▶ _The task_
Could you repeat the records below exactly, leaving the pictures out?

(Extracted data entries)

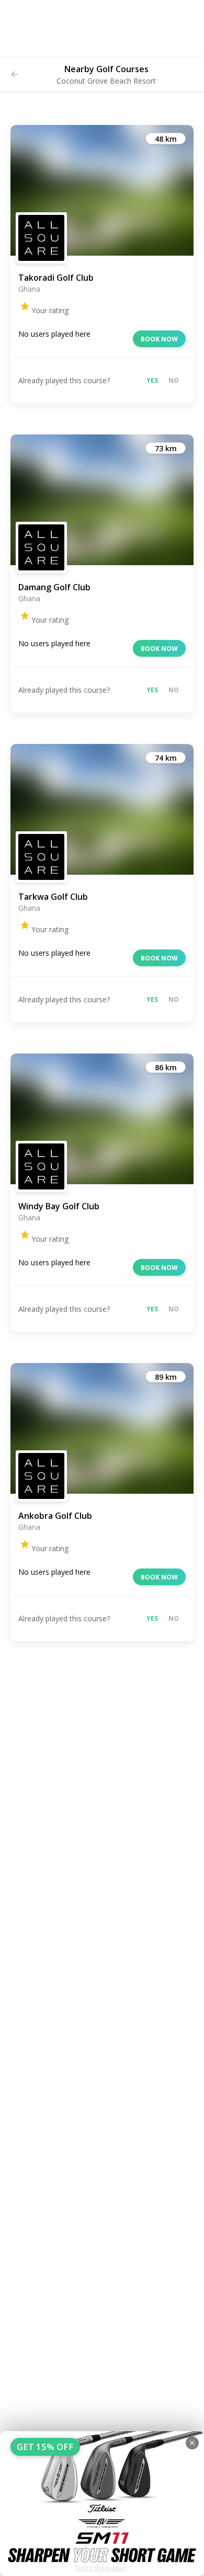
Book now (159, 339)
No (173, 380)
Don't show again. (102, 2567)
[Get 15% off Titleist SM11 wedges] (102, 2503)
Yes (152, 380)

▶ _Answer for the task_
Book now (159, 339)
No (173, 380)
Don't show again. (102, 2567)
[Get 15% off Titleist SM11 wedges] (102, 2503)
Yes (152, 380)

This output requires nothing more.